> [TO DO]:
Please count the lines of the material below that contain the string "Echoes", matching case exactly, and reply with the number alone.

> [MATERIAL FOR THIS TASK]:

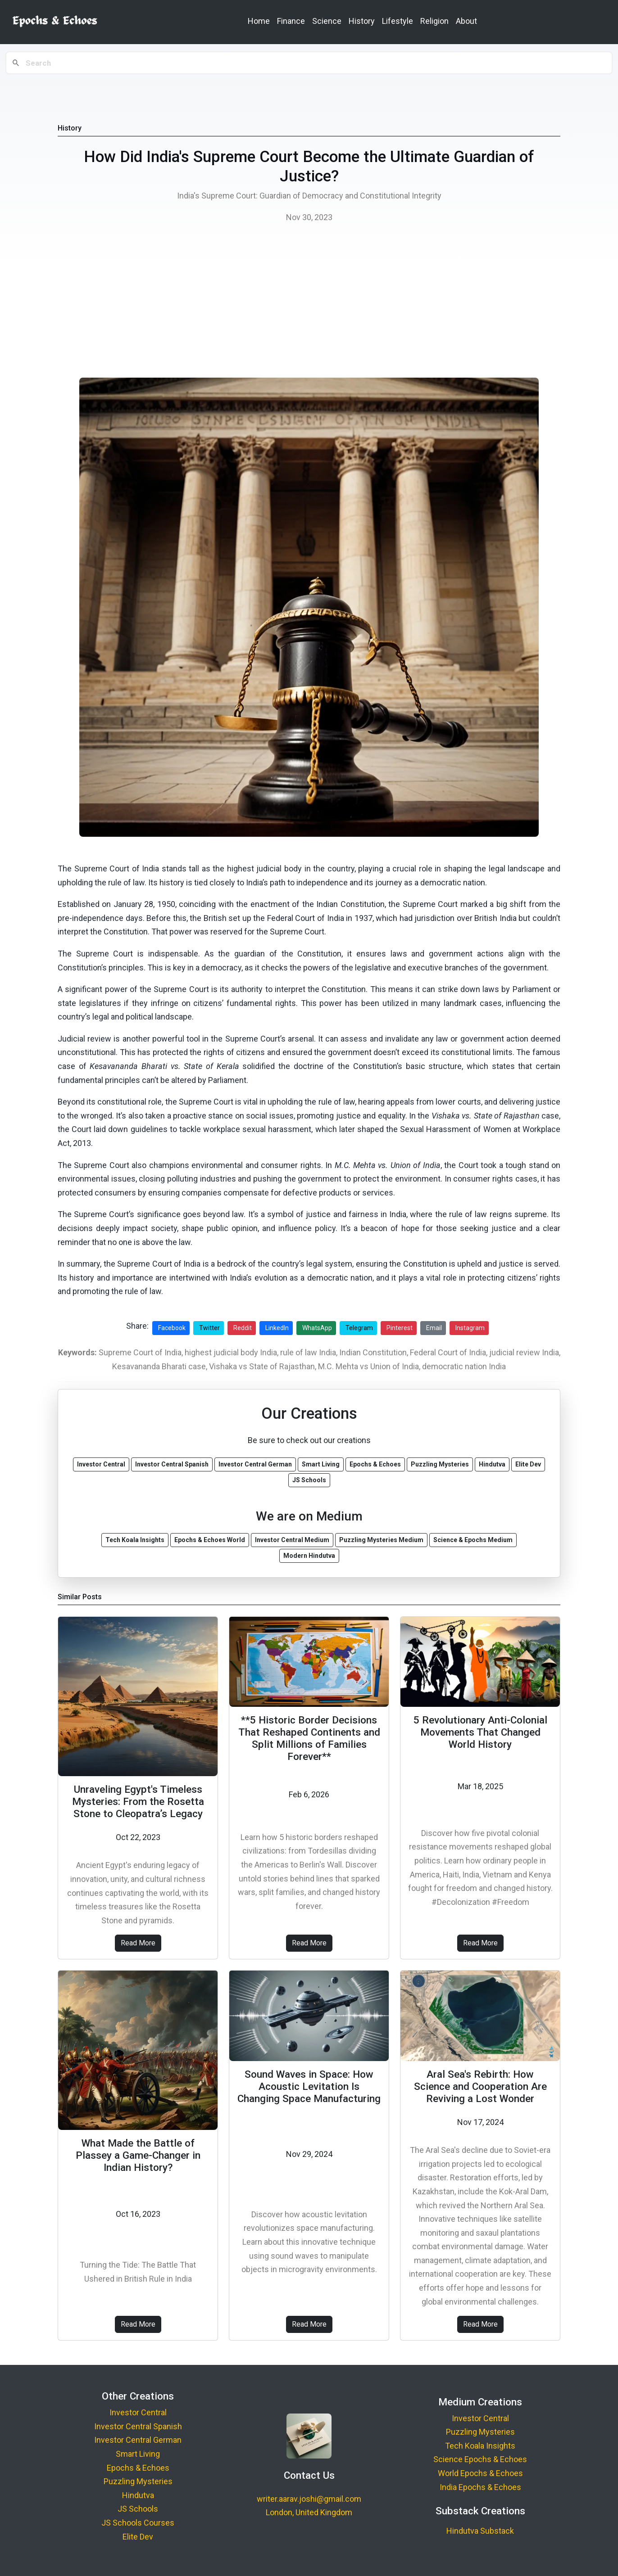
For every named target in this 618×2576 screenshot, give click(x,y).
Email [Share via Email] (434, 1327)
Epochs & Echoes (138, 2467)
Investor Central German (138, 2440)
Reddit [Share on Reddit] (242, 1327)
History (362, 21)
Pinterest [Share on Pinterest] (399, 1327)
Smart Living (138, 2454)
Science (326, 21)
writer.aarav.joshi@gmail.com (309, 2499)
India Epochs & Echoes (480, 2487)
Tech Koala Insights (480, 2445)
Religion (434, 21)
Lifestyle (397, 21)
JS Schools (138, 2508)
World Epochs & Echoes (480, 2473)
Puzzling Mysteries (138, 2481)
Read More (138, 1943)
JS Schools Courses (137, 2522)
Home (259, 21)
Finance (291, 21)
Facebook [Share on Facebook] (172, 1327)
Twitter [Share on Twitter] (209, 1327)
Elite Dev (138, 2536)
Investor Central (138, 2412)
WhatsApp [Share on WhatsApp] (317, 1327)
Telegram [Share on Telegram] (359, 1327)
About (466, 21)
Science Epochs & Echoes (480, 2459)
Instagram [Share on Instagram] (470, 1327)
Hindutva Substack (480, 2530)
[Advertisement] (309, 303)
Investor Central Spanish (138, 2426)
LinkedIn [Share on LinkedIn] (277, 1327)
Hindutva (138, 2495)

> [RESULT OF THE TASK]:
4